The Federal Open Market Committee is expected to keep interest rates unchanged at 0.50% amid worries about risks stemming from the slowdown in emerging economies and falls in oil prices.

With no surprises anticipated, all eyes will be on the accompanying statement for clues on the timing of the next interest rates hike.

Last month the Fed decided to raise rates by 25 basis points, marking the first increase in almost a decade.

“Since the previous meeting in December the economic landscape has changed drastically with stock markets, oil prices and global growth forecasts all following a negative trajectory, while economic data from the States have been lacklustre,” said FXTM research analyst Lukman Otunuga.

“Fundamentally these factors should dim the prospects of future rate hikes but with ongoing discussions suggesting that the Fed made a mistake by raising US rates in the first place, it seems likely that the minutes may adopt a hawkish bias similar to December in an attempt to retain credibility and prevent further disruption in the financial markets.”

Meanwhile, oil prices reversed gains registered in Tuesday’s afternoon session. Brent crude fell 1.5% to $31.33 per barrel and West Texas Intermediate dropped 2.5% to $30.68 per barrel.

“The impact of Brent Crude’s latest tumble (with the black stuff around one dollar above the $30 per barrel threshold it has been dancing around for the past couple of weeks) and the subsequent declines seen in the oil and mining sectors is the most immediate drag on the UK index this Wednesday,” said Connor Campbell, financial analyst at Spreadex.

In economic data, a report from Nationwide showed house prices rose 4.4% year-on-year in January compared to 4.5% in December.

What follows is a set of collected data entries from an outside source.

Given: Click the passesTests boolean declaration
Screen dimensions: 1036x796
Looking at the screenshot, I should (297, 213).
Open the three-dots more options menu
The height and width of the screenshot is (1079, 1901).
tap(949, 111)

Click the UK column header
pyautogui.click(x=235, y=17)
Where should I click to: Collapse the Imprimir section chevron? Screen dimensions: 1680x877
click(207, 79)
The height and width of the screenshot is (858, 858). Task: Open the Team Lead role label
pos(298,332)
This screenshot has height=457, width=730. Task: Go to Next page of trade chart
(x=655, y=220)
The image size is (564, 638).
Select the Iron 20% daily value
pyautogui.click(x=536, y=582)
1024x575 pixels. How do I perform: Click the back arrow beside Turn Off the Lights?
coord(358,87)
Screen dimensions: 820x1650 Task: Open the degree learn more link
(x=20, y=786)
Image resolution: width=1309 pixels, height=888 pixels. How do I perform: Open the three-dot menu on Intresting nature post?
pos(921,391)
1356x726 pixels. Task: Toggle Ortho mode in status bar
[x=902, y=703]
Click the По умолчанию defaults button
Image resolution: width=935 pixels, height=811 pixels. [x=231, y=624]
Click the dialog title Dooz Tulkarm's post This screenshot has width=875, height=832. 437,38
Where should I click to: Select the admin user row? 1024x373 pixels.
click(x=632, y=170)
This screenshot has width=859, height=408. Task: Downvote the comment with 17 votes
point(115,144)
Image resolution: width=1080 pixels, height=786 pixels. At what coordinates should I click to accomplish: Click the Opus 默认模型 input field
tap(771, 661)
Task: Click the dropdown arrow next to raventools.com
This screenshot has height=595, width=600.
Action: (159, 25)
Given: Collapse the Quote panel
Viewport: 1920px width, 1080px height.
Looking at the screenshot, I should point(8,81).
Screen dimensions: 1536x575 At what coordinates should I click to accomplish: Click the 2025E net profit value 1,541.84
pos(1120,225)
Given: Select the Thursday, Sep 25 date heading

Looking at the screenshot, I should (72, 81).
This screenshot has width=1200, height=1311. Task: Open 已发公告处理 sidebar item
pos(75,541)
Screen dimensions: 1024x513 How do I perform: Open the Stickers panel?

Analysts had pencilled in a 4.7% increase for this month.

Still to come, the British Bankers’ Association publishes its report on loans for house purchases at 0930 GMT, the Mortgage Bankers Association releases its weekly US mortgage applications figures at 1200 GMT, while data on US new home sales is due at 1500 GMT and a report on US crude oil inventories will be released at 1530 GMT.

Among corporate stocks Royal Bank of Scotland declined after the bank confirmed it will make a loss for 2015 and said it will set aside £500m of PPI provisions, $2.2bn (£1.5bn) for US residential mortgage-backed securities probes, and £4.2bn into its pension fund.

Rio Tinto was in the red as it agreed to sell its Mount Pleasant thermal coal project in Australia for an initial $83m rising to $224m (£156m) plus future royalties.

Antofagasta slid as it reported a 10.6% drop in copper production for the full year to 630,300 tonnes, due to lower output at Los Pelambres and Centinela.

The Sage Group rallied after reporting a 6.6% rise in revenue for the three months to 31 December, driven by strong software subscription sales.